The Masonic Home for Children, formerly known as Oxford Orphanage, began when the statewide organizations of Masons, the Grand Lodge of North Carolina, passed a resolution in 1847 indicating that a seminary of learning should be created to educate children, whether poor or rich, whether orphan or not. The committee assigned to create the school proposed that astronomy, natural philosophy, chemistry, geology, electricity, mechanics, various processes of manufacture, metallurgy, natural history and engineering should be taught. The Masons wanted the students at their school to have as good an eduction as could be attained anywhere in the nation. On June 24, 1855, the anniversary of the birth of St. John the Baptist, the cornerstone of St. John’s College was laid. The building was completed in December 1857 and opened on July 13, 1858. From the outset the school was unsuccessful. The campus was offered to the state for use as a military school, but, during the war years, served only to house squatters or war refugees.
John H. Mills, who became the first superintendent, and was also the founder of the Baptist Orphanage of North Carolina, suggested in December 1872 that the school should be turned into an orphanage. Trustees accepted his proposal and the former St. John’s College became the first permanent orphanage in North Carolina. Mills moved onto campus and remained in the post until 1884. In February 1873 the first orphans, Robert L. and Nancy Parrish and Isabelle Robertson, took up residence. In the first year of operation, the orphanage welcomed 136 children. Then name of the institution was changed in 1923 to Oxford Orphanage and, in 1994, to the Masonic Home for Children. In 2000 the home launched an ambitious campaign to attain state licensing, improve and expand services, and construct a set of new, handicapped-accessible one-story cottages.
There are currently 48 residents in the care of MHCO — 39 of whom are in residential care and nine independent living. Eight of the independent living participants are enrolled in Vance-Granville Community College and one is continuing his studies at North Carolina A&T University.

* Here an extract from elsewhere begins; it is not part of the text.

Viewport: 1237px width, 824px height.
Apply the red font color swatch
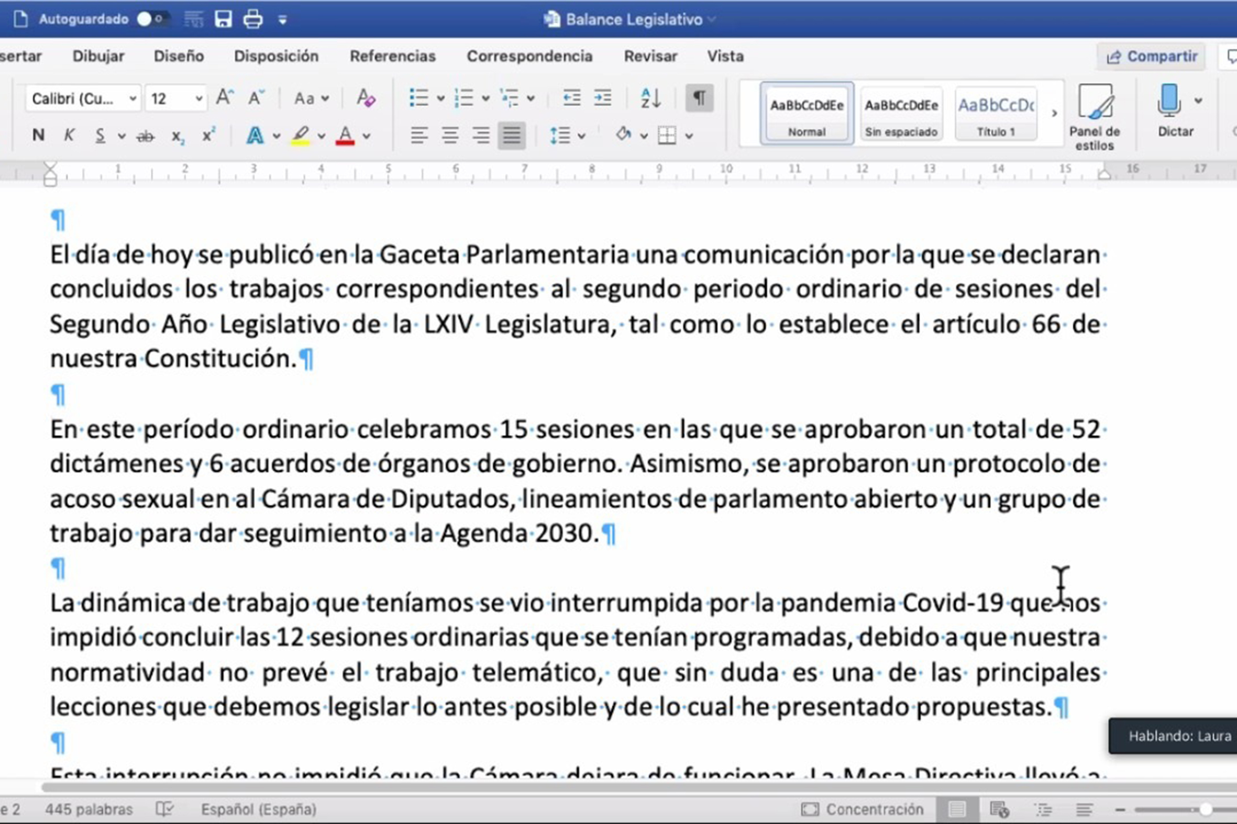coord(345,136)
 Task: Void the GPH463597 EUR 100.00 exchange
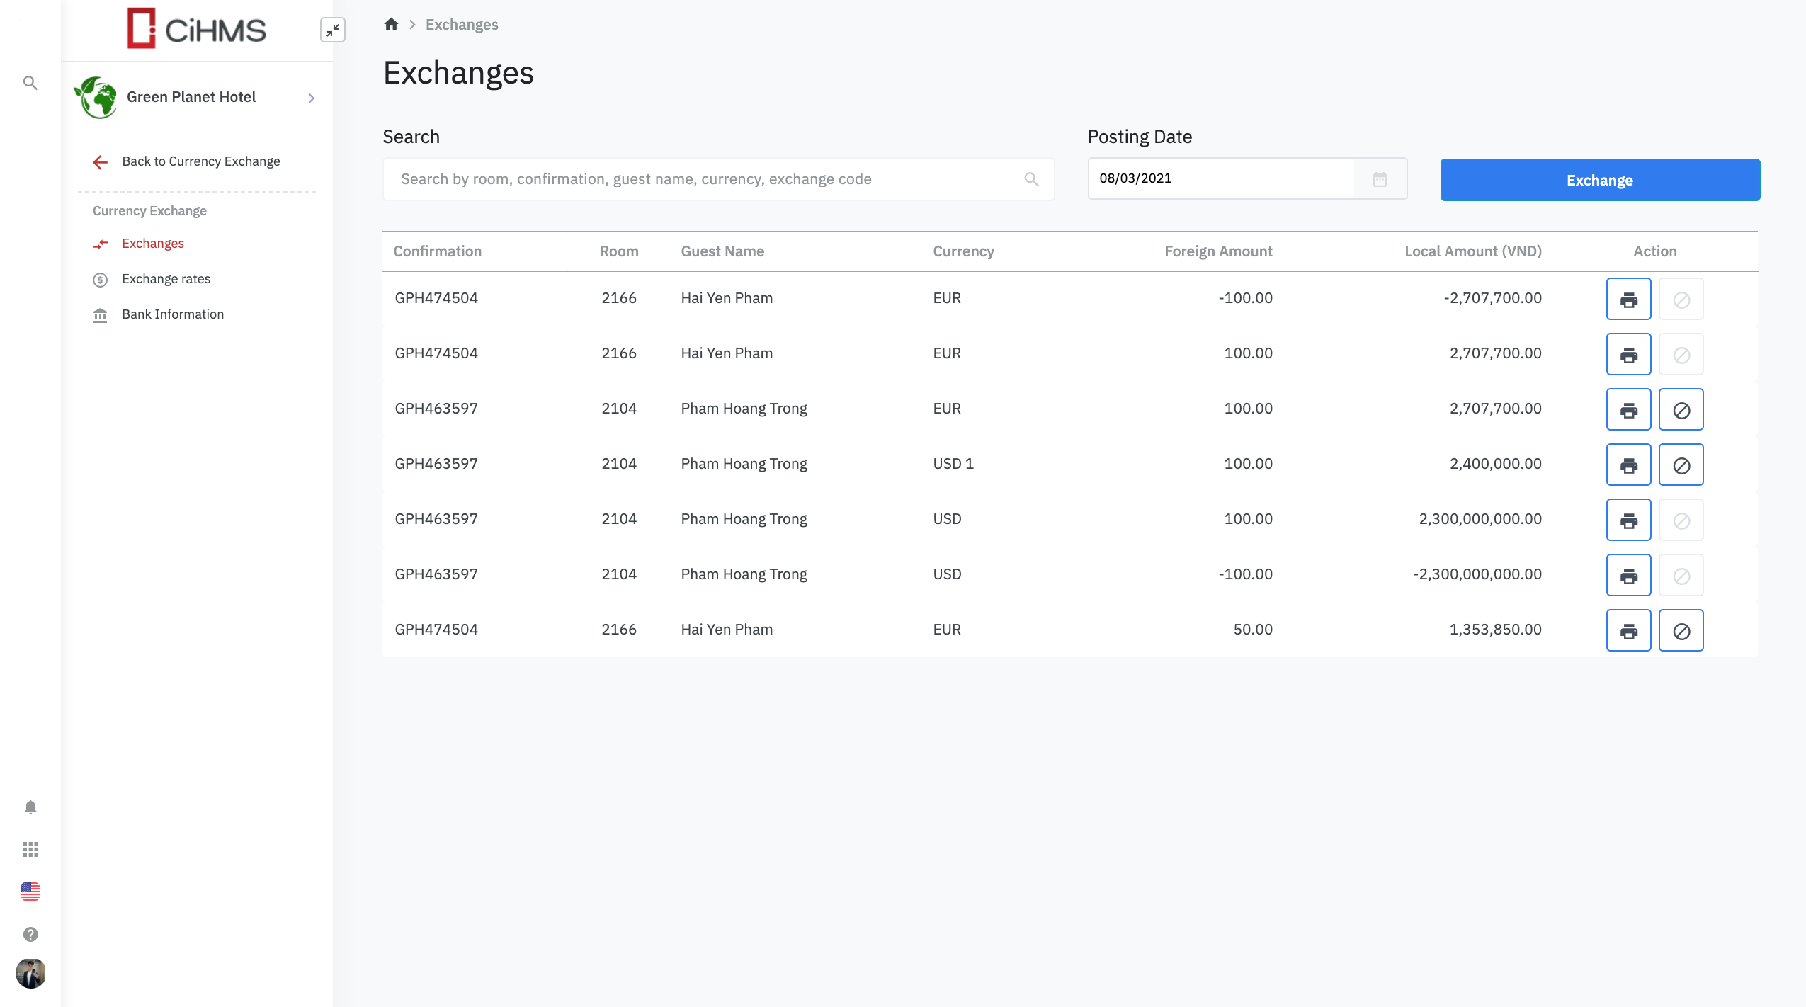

With the current level of staffing, the home can accommodate 65 residential children and 16 in independent living.
Children who are orphans or in troubled homes and in need of a loving and safe environment should be referred to the Masonic Home for Children to be considered for admission.
The Mason Home for Children is supported by charitable donations from Masons and donations and bequest from the general public. The home is located on a beautiful campus at 600 College St. in Oxford. Visitors are always welcome to come for a tour.